It's just my cum and the wet evidence of her orgasm, mixing hot and perfect around us, and feeling it drives my climax on and on and on.

I ejaculate with brutal, seemingly never-ending throbs, each pulse like a jolt of pure heaven sizzling straight through me, and for a moment, I feel more naked than my still-clothed situation should permit. 

Like Rey can see more than just my face or my bare cock but something inside me. Like she can see me in a way no one ever has before. It freaks me the fuck out--but maybe not as much as it should. Maybe I want her to see me because I want _her._ Period.

Everything about her I want, and I want more of it, and I want more of it for a long time. When I set her carefully on her feet and slide out, my cum slips out of her, and one slow drop lands on the toe of her red high-heel. 

"Jesus fucking Christ, I might need to cum again," I say as I watch it happen before my very eyes.

Rey just gives a little croon in response, yanks out her makeshift gag, and then uses the panties to clean off the inside of her thighs. 

I groan again. "Fuck, now I _really_ need to cum again after seeing that sexy display." 

She looks up with some amusement and then back down at my cock, which is already stiffening, ready for round two. I'm astonished to realize that my body is fully ready for it. 

" _Young_ man," she purrs with a seductive smile. “You need to calm your ass down before I go and make something of it, you hear me?”

“It sure does.” I answer, pointing down to my dick, which is fully erect again thanks to her words.

I have no doubt she could keep up with me, though, given the way she's biting her lip and eyeing my erection right now. If we were at her place or mine---if we were anywhere else--we could go as many rounds as needed to scratch this terrible itch. As it is, I'm almost considering asking her for another--just one more, just real fast---because I'm not satisfied, not satisfied at all.

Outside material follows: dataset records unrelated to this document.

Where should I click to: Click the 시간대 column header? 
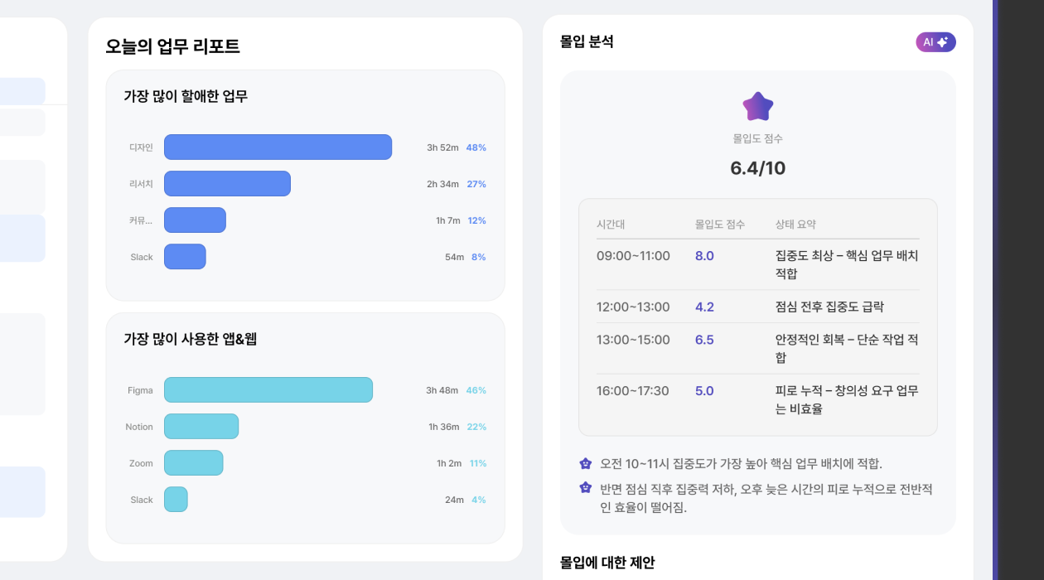click(611, 225)
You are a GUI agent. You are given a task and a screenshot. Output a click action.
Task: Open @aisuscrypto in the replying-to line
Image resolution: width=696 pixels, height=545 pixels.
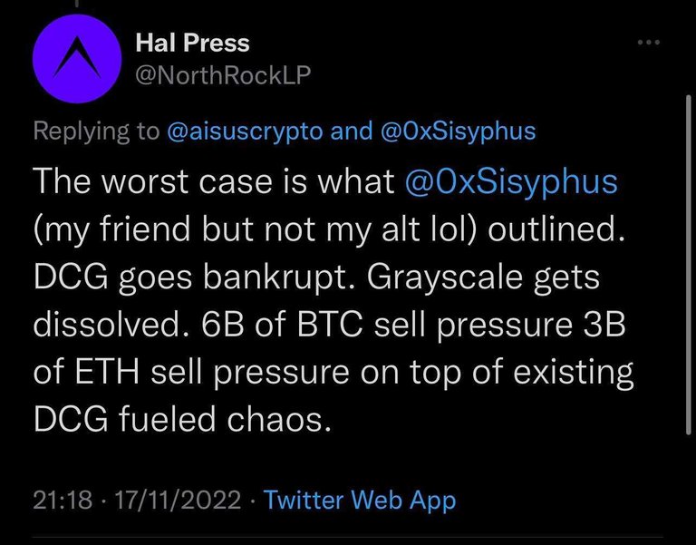tap(245, 131)
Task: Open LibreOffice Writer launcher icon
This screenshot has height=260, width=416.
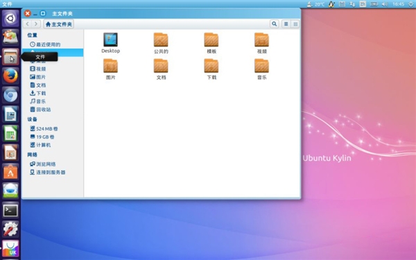Action: (10, 114)
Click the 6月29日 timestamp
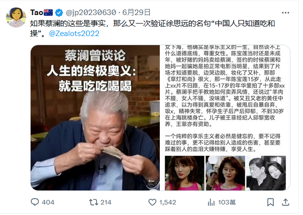303x215 pixels. tap(137, 13)
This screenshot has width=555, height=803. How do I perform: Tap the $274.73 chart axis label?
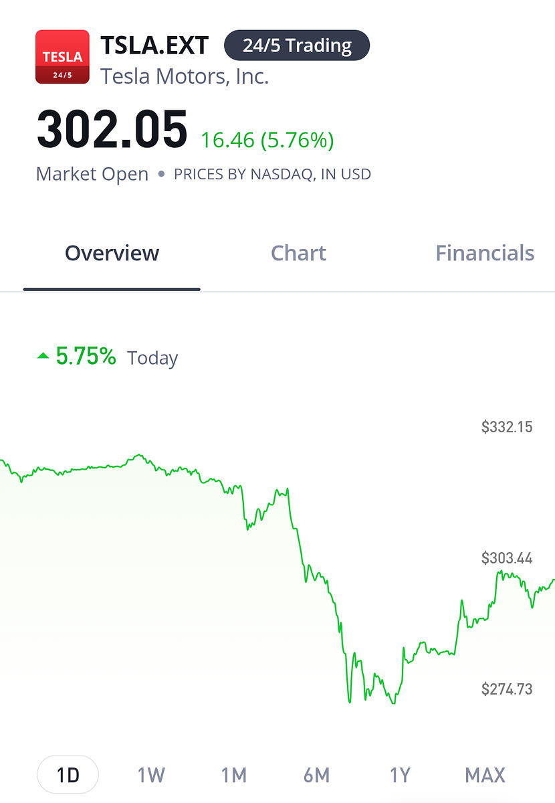point(507,689)
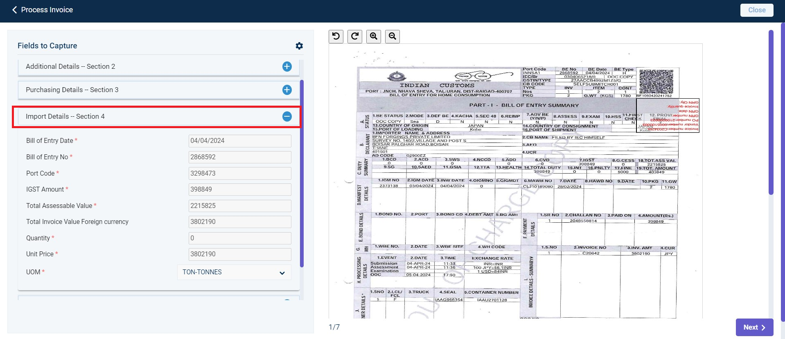Collapse Import Details Section 4

[x=287, y=116]
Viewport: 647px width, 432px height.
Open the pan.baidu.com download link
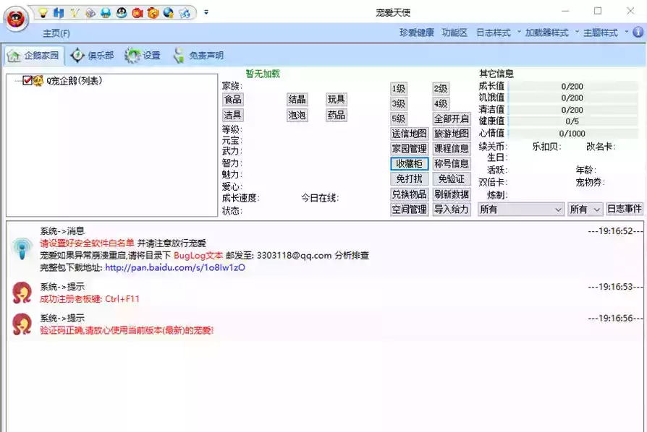click(x=174, y=267)
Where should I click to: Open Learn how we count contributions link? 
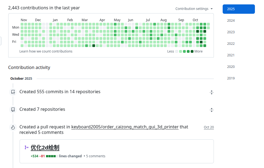[x=46, y=51]
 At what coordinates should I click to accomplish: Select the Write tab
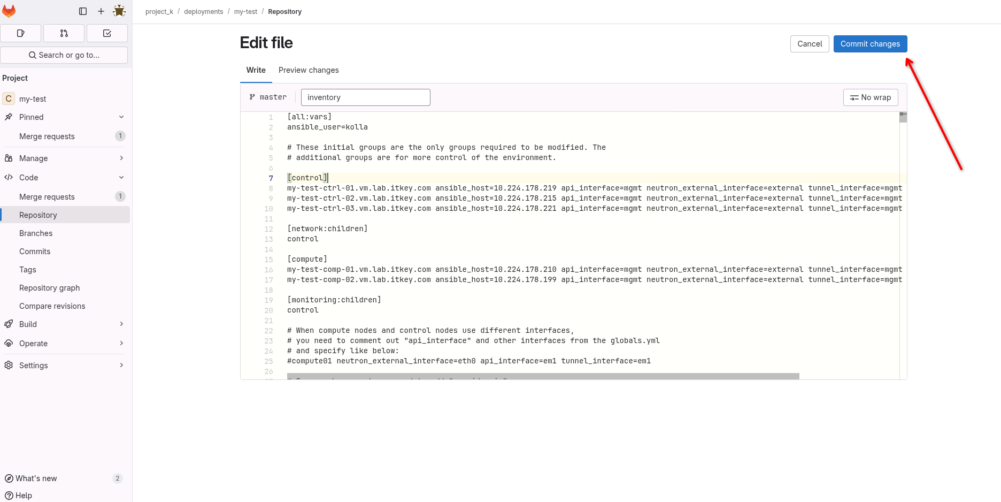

She's still all rumpled and flushed, and that pussy is still exposed and taunting me with it's silky dark curls and swollen, florid petals, and I just need one more time, one more fuck. And then I can start thinking straight again.

Rey's cell-phone rings from the floor where she dropped it earlier, and as she bends down to get it, I hear a voice from out the door. Two voices, actually. Oh....shit!

The look of alarm I shoot to Rey is reflected right back at me, and she ignores the phone in favor of setting herself to rights as quickly as possible. She doesn't bother fastening her garter---simply yanks down her skirt, smooths her shirt, and digs in her portfolio for a small clastic hair tie. 

She pulls her mussed hair into a low ponytail as I zip up and manage to get my duty belt on with some degree of quietude, although the keepers I have to shove into my pockets because I don't have enough time to fasten them on. I shove her panties in my pocket too, unlock the door, and flick on the light. Within seconds of us getting seated at the table, there's a causal knock and then the door pops open.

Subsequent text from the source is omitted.